Last Call Means Last Call

It never fails. It’s 2:30 but that doesn’t stop the drunks from asking.

“Just one more! Please!”

Nope.

“What if I tip you real good?”

Ooooh like maybe double your last one? You know, the quarter you left on the bar three beers ago?

“C’mon I didn’t even hear last call, you gotta give me one more.”

Here’s the thing buddy, I don’t have to give you ANYTHING. Not only that, but it would be illegal for me to now. And, contrary to what you think you know about my job, I don’t even have to say last call. So kiss my . . .

“Hey beautiful, let me get one more.”

You’ve got to be kidding me.

He tosses a few crumpled dollars on the bar. A couple of quarters. One of them rolls and ends up on the floor.

It could be worse. Every once in awhile some bitch will throw a fit: scream and yell, throw the ice at the bottom of her glass across the bar, make a total ass out of herself. This city is known for its bad behavior and faked bipolar excuses after all. The whole damn state is actually. What Oregonian hasn’t found their flight by the obnoxious passengers that litter the concourse?

Which must be why the Powell’s employee approached me with kid gloves last Saturday. “Did you already get your book signed?”

“No. I just got back.”

She apologized. Profusely. “He’s done signing.”

Now I’m not a crier or anything but I admit, tears started to well up in my eyes. “I called. They said it was still going. I drove up from Salem . . . ” I don’t know why I told her that. It just came out. Better words than tears. I had already driven to Portland earlier in the day for the signing, waited hours but had to leave for work before my group was called to line up. As it happened the bar was overstaffed for the night and they didn’t even need me. So I raced back to the Pearl District and fought for parking a second time.015

I probably sounded like one of those asses trying to circumvent last call because she responded, “I’m sorry, that might have been the case then, but the line is closed now.”

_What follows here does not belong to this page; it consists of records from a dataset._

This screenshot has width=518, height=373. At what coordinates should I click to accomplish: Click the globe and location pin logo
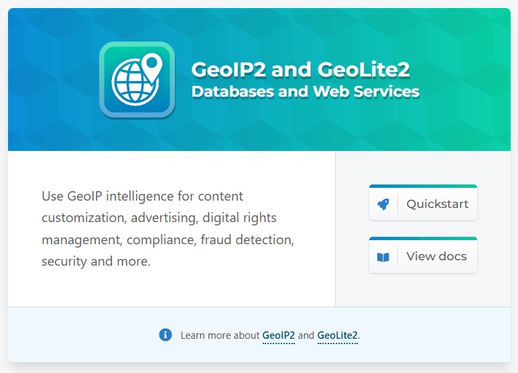pyautogui.click(x=137, y=80)
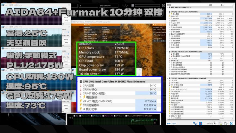Click the HWiNFO blue navigation arrows icon
Screen dimensions: 236x133
(169, 123)
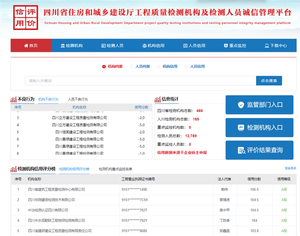Image resolution: width=300 pixels, height=236 pixels.
Task: Click the keyword search input field
Action: pos(140,81)
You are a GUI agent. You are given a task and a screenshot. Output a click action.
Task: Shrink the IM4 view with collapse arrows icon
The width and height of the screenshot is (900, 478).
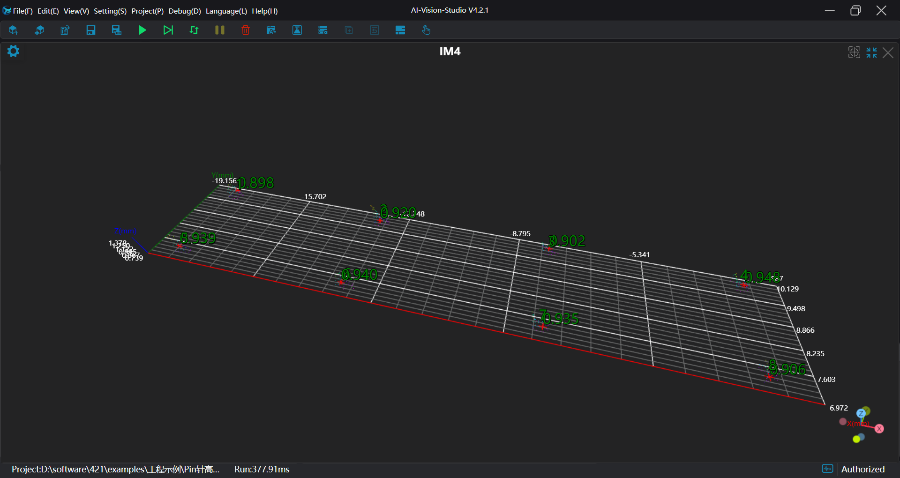tap(871, 52)
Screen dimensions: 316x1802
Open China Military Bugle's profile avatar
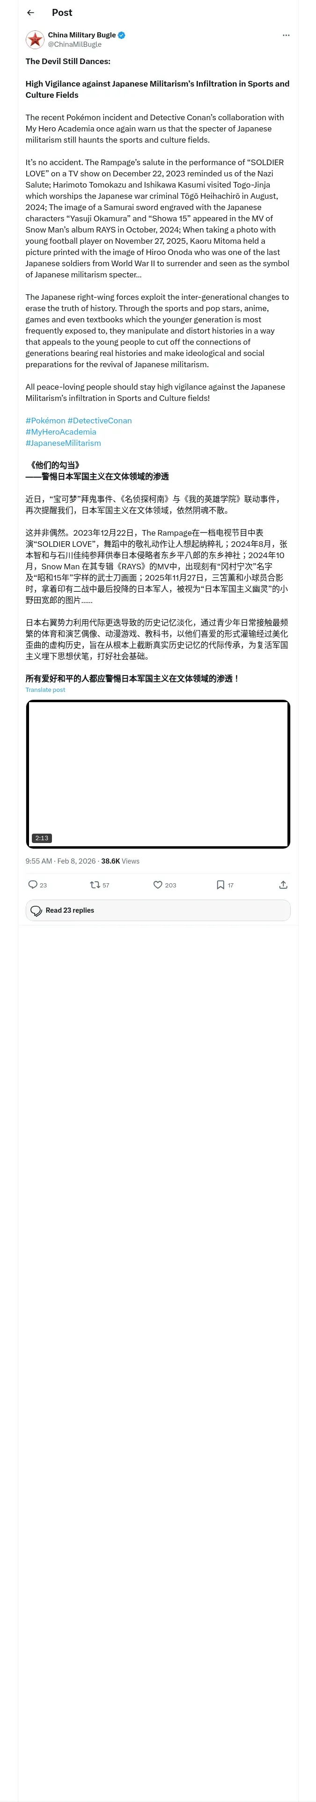click(35, 39)
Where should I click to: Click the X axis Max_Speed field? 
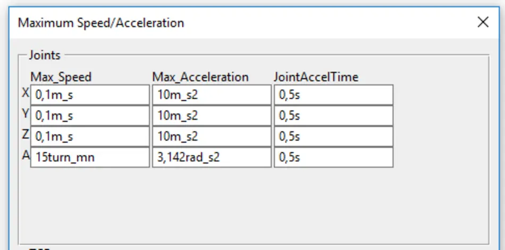[x=90, y=95]
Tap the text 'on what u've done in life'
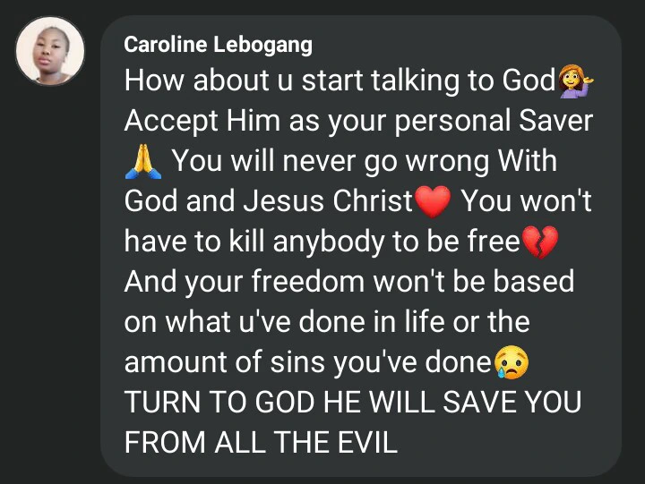The height and width of the screenshot is (484, 645). (x=284, y=322)
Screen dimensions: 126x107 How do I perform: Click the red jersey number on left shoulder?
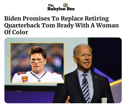22,73
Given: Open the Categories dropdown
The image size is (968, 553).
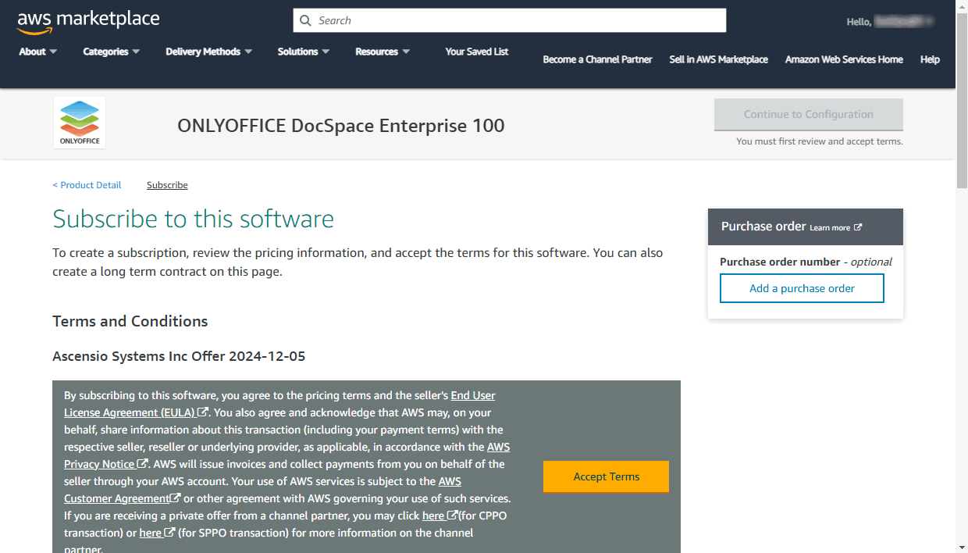Looking at the screenshot, I should (111, 52).
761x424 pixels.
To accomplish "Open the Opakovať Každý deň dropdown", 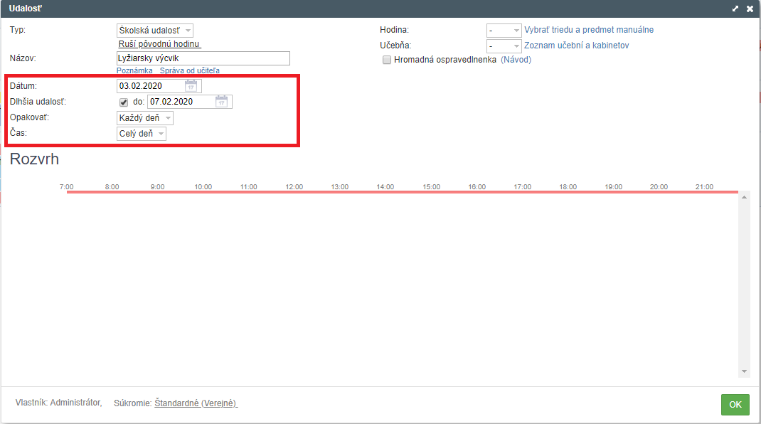I will point(144,118).
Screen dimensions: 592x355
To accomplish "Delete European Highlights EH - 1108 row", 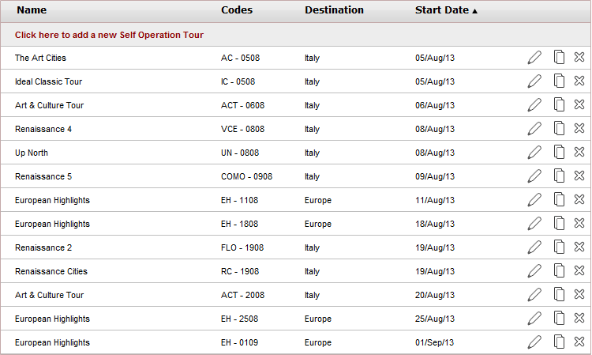I will [579, 199].
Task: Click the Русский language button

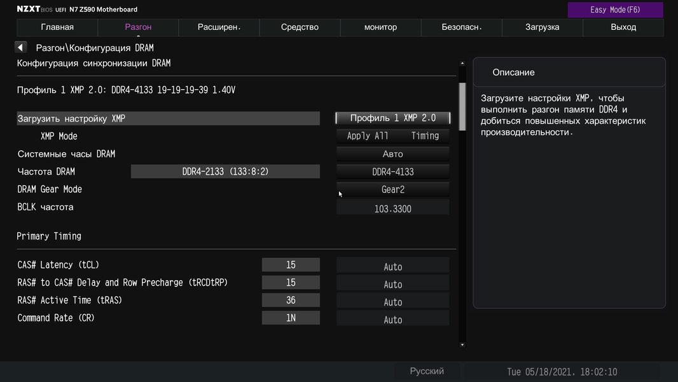Action: coord(427,371)
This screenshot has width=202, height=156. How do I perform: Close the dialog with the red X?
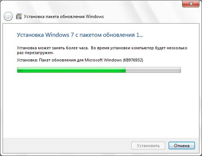click(191, 4)
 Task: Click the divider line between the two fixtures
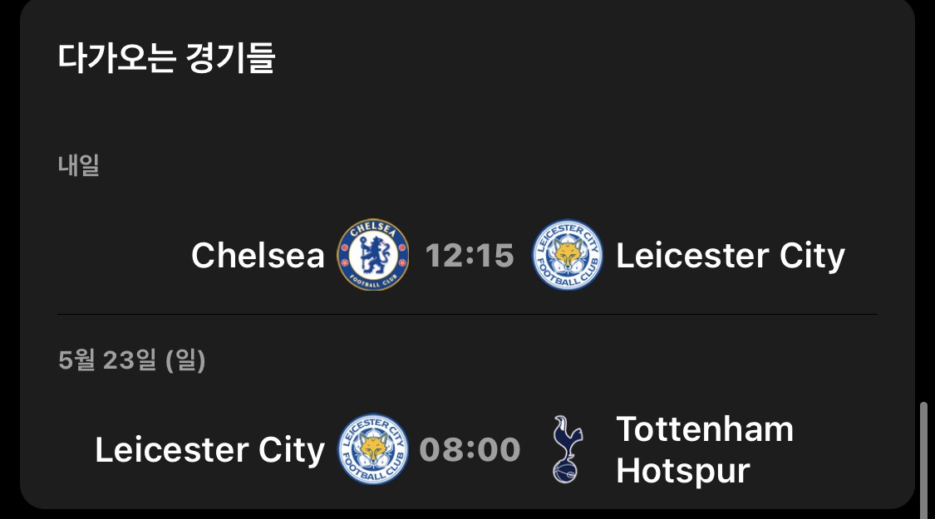pyautogui.click(x=467, y=314)
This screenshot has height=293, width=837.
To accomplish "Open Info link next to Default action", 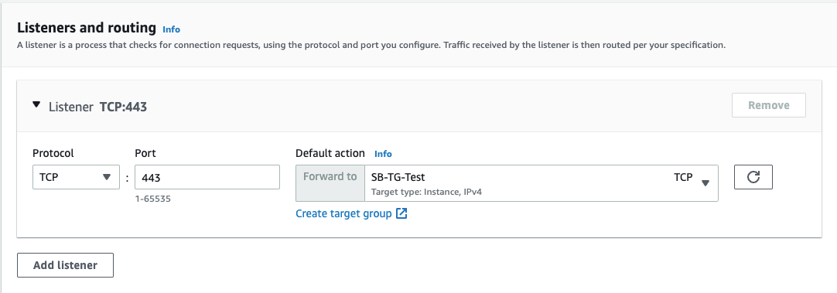I will click(383, 154).
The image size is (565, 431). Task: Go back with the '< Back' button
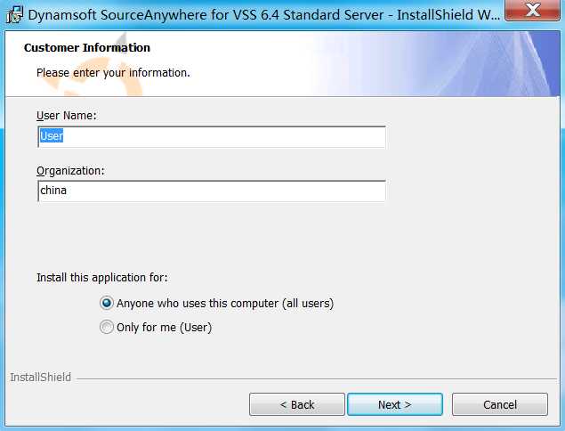tap(296, 404)
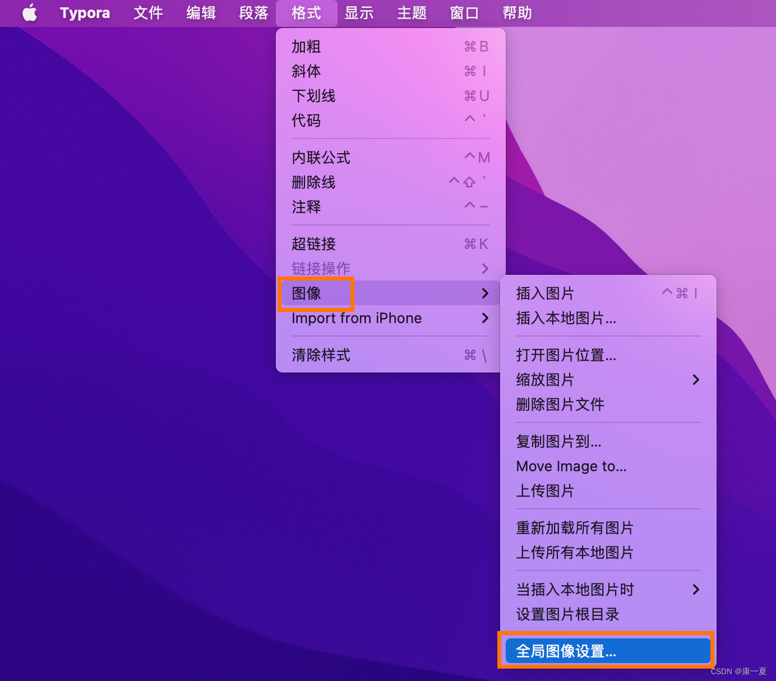776x681 pixels.
Task: Open the 显示 menu
Action: [359, 13]
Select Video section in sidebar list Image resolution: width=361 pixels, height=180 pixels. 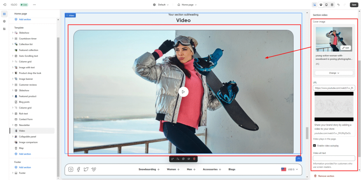(x=22, y=131)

So close. Yet so far. I strained to at least catch a glimpse of the Fight Club author but I couldn’t see over the crowd.

Her words were soft, coddling―well practiced in handling the temperamental, entitled Oregonian consumer. “He’s been here since one and his hands are starting to tremble.

Chuck Palahniuk. The best storyteller of our time. Sacrificing his hands to sign books. I told her I understood, told her not to apologize, blinked back my tears yet again, and did not even think of throwing a fit.

But you go right ahead and scream and throw shit because you want another shot of Fireball. I dare you.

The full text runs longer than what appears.